begin Text to read
Enforcing fine-grained data management obligations and improving the accountability of responsible parties as specified by policies and regulations is the focus of another research approach named Information Flow Control (IFC) [171–172]. IFC is a data flow control model that enforces policy against every flow in the system. To achieve IFC, tags are linked with data and entities in order to represent various properties and policies concerning the data flow. The tags are collected into two labels: (a) a secrecy label representing the data’s privacy/confidentiality/sensitivity; and (b) an integrity label representing the data quality/provenance/authority. IFC can assist with the erasure concerns coming under the GDPR’s RtbF requirement as data flows are audited, and thus it is possible to determine where data has gone and to ensure that the deletion requests are directed to all relevant entities.
Extending the concept of IFC for managing personal data in the mobile environment, Enck et al. [173] proposed TaintDroid, an efficient, system-wide dynamic taint tracking and analysis system capable of simultaneously tracking multiple sources of sensitive data within the Android environment. TaintDroid provides real-time analysis by leveraging Android’s virtualized execution environment to monitor the behaviour of third-party Android applications and to automatically label (taint) data from privacy-sensitive sources while transitively applying labels as sensitive data propagates through program variables, files, and interprocess messages. When tainted data leave the system, TaintDroid logs the data’s labels, the application responsible for transmitting the data, and the data’s destination. Although authors’ primary goal was to detect when sensitive data leave the Android system, we firmly believe that TaintDroid, along with other equivalent IFC models for cloud environments [172], could be used to provide visibility on how applications treat private data, and simultaneously, to satisfy forgetting requirements under the RtbF.
end Text to read
begin Input for this task
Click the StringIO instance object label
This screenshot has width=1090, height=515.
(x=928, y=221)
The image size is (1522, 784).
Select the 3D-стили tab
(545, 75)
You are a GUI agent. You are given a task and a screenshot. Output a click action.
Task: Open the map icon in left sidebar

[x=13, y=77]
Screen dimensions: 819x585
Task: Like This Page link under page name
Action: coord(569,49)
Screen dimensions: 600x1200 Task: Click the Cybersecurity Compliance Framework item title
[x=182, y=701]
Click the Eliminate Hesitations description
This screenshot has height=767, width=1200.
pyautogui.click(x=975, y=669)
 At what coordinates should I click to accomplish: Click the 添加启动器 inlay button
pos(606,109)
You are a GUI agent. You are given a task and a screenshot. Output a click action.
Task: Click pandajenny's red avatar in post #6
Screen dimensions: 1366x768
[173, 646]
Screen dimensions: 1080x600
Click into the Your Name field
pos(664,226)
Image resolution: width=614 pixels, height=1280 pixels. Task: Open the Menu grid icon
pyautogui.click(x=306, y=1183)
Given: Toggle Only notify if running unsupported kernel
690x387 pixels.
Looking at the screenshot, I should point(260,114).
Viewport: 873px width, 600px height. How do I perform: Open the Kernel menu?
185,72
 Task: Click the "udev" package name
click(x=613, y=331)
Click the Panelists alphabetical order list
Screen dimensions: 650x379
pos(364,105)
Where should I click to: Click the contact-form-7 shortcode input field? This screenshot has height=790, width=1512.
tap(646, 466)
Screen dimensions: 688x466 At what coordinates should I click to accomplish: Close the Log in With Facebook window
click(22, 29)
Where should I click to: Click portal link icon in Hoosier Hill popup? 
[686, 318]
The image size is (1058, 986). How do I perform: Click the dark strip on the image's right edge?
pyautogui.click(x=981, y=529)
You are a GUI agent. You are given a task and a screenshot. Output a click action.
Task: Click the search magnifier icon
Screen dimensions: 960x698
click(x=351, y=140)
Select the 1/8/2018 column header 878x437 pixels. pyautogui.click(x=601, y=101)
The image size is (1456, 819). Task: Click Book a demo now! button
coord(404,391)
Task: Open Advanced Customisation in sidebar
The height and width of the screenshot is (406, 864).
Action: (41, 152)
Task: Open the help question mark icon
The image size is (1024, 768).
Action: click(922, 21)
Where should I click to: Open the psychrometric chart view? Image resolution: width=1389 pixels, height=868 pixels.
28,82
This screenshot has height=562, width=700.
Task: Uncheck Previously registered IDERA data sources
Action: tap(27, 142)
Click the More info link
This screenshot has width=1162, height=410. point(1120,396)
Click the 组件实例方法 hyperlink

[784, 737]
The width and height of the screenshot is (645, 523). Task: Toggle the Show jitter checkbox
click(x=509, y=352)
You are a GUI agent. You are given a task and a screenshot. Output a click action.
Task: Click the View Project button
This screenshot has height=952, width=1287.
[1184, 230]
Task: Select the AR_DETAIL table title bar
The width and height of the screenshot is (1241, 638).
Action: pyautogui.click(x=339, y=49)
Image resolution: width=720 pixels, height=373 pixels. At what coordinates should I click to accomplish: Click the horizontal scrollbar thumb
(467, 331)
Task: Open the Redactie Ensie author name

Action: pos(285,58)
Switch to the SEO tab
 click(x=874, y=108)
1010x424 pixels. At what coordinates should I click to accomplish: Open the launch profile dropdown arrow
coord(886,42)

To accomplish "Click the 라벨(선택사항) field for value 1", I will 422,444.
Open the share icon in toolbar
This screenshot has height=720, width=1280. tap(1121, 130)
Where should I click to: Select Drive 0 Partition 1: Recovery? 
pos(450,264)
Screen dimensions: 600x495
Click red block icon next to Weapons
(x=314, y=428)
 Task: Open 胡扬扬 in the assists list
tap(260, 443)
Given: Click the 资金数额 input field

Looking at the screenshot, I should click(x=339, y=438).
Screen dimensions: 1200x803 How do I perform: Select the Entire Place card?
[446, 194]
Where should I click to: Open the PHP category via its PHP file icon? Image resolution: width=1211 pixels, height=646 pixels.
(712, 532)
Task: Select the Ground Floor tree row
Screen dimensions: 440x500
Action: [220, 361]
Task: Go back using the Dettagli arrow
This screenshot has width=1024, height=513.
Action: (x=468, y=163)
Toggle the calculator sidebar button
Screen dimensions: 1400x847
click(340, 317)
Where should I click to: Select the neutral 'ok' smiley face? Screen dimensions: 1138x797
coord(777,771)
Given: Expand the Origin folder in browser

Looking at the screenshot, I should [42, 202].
end Input for this task
* _List of tasks_:
[a] Please print the entries starting with the line that contains "Viewport: 873px width, 600px" and going on through the line that contains "tap(646, 466)", with both of those lines included.
[b] Continue the passage on Information Flow Control and TaintDroid from the point where it stops.

* _Results for each task_:
[a]
Viewport: 873px width, 600px height. How do I perform: Open the Kernel menu?
185,72
 Task: Click the "udev" package name
click(x=613, y=331)
Click the Panelists alphabetical order list
Screen dimensions: 650x379
pos(364,105)
Where should I click to: Click the contact-form-7 shortcode input field? This screenshot has height=790, width=1512.
tap(646, 466)

[b]
More recently, Zyskind et al. [174] proposed the use of blockchain concept (which has already demonstrated in the financial space that trusted, auditable computing is possible) for the implementation of a platform that enables users to own and control their data without compromising security or limiting companies’ and authorities’ ability to provide personalized services. More specifically, they described and implemented a decentralized personal data management system and a protocol that turns a blockchain into an automated access-control manager which does not require trust in a third party. They accomplished this by combining a blockchain, re-purposed as an access-control moderator, with an offblockchain storage solution focused on privacy in which, at any given time, the user may alter the set of permissions and revoke access to previously collected data. Users are not required to trust any third-party and they are always aware of the data being collected about them and how they are used. The decentralized nature of the blockchain, combined with digitally-signed transactions, ensures that an adversary cannot pose as the user or corrupt the network, since that would imply the adversary forged a digital-signature or gained control over the majority of the network’s resources. Therefore, this decentralized platform makes legal and regulatory decisions about collecting, storing and sharing sensitive data much simpler because it is possible laws and regulations to be programmed into the blockchain itself, so that they are enforced automatically. In this respect, the proposed solution is rendered as a very good candidate for implementing the RtbF requirement specified in the GDPR.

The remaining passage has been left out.